## Task brief
Copy out the records below, swapping every "Viewport" for "Window" and leaving everything else untouched.

## Input for this task
+++

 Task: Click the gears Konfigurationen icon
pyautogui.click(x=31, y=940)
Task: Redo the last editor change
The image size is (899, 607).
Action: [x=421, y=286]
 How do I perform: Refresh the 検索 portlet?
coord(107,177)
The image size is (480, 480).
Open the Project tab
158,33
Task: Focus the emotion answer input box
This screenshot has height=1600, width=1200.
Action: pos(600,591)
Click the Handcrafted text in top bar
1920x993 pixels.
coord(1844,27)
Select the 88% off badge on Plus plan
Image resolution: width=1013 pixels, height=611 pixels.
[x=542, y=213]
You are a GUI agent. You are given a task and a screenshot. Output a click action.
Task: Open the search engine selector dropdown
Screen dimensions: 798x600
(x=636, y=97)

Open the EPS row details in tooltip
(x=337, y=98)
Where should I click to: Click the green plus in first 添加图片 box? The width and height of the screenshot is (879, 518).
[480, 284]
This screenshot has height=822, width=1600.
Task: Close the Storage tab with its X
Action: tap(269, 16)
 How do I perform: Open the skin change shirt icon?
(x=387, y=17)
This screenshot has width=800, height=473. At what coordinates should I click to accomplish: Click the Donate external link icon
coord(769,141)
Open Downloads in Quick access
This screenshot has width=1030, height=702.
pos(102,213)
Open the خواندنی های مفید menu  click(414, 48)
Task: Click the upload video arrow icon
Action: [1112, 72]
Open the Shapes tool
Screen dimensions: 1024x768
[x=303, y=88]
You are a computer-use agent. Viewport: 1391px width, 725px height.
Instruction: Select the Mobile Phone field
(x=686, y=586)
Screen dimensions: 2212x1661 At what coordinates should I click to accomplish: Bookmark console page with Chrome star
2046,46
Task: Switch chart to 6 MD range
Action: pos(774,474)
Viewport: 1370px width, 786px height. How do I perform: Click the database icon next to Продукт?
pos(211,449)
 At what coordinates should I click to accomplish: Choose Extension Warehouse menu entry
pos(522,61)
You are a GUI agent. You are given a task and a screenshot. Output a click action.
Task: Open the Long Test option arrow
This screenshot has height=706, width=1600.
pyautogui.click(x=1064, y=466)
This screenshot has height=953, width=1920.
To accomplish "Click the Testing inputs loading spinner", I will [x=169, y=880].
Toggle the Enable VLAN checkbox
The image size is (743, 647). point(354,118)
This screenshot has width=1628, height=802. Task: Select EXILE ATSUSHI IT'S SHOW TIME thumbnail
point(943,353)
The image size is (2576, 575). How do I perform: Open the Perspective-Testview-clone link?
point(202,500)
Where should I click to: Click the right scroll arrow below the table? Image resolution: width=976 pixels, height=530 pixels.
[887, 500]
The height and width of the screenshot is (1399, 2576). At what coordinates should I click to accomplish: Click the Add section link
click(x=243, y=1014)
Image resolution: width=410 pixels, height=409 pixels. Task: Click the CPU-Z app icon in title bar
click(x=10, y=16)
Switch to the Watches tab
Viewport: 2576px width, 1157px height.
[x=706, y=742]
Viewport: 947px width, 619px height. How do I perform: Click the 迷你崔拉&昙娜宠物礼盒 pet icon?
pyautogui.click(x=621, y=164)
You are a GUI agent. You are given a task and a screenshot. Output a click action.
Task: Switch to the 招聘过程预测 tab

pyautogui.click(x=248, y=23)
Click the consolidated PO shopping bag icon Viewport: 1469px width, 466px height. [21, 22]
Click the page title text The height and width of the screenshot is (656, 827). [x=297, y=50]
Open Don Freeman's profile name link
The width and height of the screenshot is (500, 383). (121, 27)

+++

## The completed task
 Task: Click the gears Konfigurationen icon
pyautogui.click(x=31, y=940)
Task: Redo the last editor change
The image size is (899, 607).
Action: [x=421, y=286]
 How do I perform: Refresh the 検索 portlet?
coord(107,177)
The image size is (480, 480).
Open the Project tab
158,33
Task: Focus the emotion answer input box
This screenshot has height=1600, width=1200.
Action: pos(600,591)
Click the Handcrafted text in top bar
1920x993 pixels.
coord(1844,27)
Select the 88% off badge on Plus plan
Image resolution: width=1013 pixels, height=611 pixels.
[x=542, y=213]
You are a GUI agent. You are given a task and a screenshot. Output a click action.
Task: Open the search engine selector dropdown
Screen dimensions: 798x600
(x=636, y=97)

Open the EPS row details in tooltip
(x=337, y=98)
Where should I click to: Click the green plus in first 添加图片 box? The width and height of the screenshot is (879, 518).
[480, 284]
This screenshot has height=822, width=1600.
Task: Close the Storage tab with its X
Action: tap(269, 16)
 How do I perform: Open the skin change shirt icon?
(x=387, y=17)
This screenshot has width=800, height=473. At what coordinates should I click to accomplish: Click the Donate external link icon
coord(769,141)
Open Downloads in Quick access
This screenshot has width=1030, height=702.
pos(102,213)
Open the خواندنی های مفید menu  click(414, 48)
Task: Click the upload video arrow icon
Action: [1112, 72]
Open the Shapes tool
Screen dimensions: 1024x768
[x=303, y=88]
You are a computer-use agent. Window: 1391px width, 725px height.
Instruction: Select the Mobile Phone field
(x=686, y=586)
Screen dimensions: 2212x1661 At what coordinates should I click to accomplish: Bookmark console page with Chrome star
2046,46
Task: Switch chart to 6 MD range
Action: pos(774,474)
Window: 1370px width, 786px height. How do I perform: Click the database icon next to Продукт?
pos(211,449)
 At what coordinates should I click to accomplish: Choose Extension Warehouse menu entry
pos(522,61)
You are a GUI agent. You are given a task and a screenshot. Output a click action.
Task: Open the Long Test option arrow
This screenshot has height=706, width=1600.
pyautogui.click(x=1064, y=466)
This screenshot has height=953, width=1920.
To accomplish "Click the Testing inputs loading spinner", I will [x=169, y=880].
Toggle the Enable VLAN checkbox
The image size is (743, 647). point(354,118)
This screenshot has width=1628, height=802. Task: Select EXILE ATSUSHI IT'S SHOW TIME thumbnail
point(943,353)
The image size is (2576, 575). How do I perform: Open the Perspective-Testview-clone link?
point(202,500)
Where should I click to: Click the right scroll arrow below the table? Image resolution: width=976 pixels, height=530 pixels.
[887, 500]
The height and width of the screenshot is (1399, 2576). At what coordinates should I click to accomplish: Click the Add section link
click(x=243, y=1014)
Image resolution: width=410 pixels, height=409 pixels. Task: Click the CPU-Z app icon in title bar
click(x=10, y=16)
Switch to the Watches tab
Window: 2576px width, 1157px height.
[x=706, y=742]
Window: 947px width, 619px height. How do I perform: Click the 迷你崔拉&昙娜宠物礼盒 pet icon?
pyautogui.click(x=621, y=164)
You are a GUI agent. You are given a task and a screenshot. Output a click action.
Task: Switch to the 招聘过程预测 tab

pyautogui.click(x=248, y=23)
Click the consolidated PO shopping bag icon Window: 1469px width, 466px height. [21, 22]
Click the page title text The height and width of the screenshot is (656, 827). [x=297, y=50]
Open Don Freeman's profile name link
The width and height of the screenshot is (500, 383). (121, 27)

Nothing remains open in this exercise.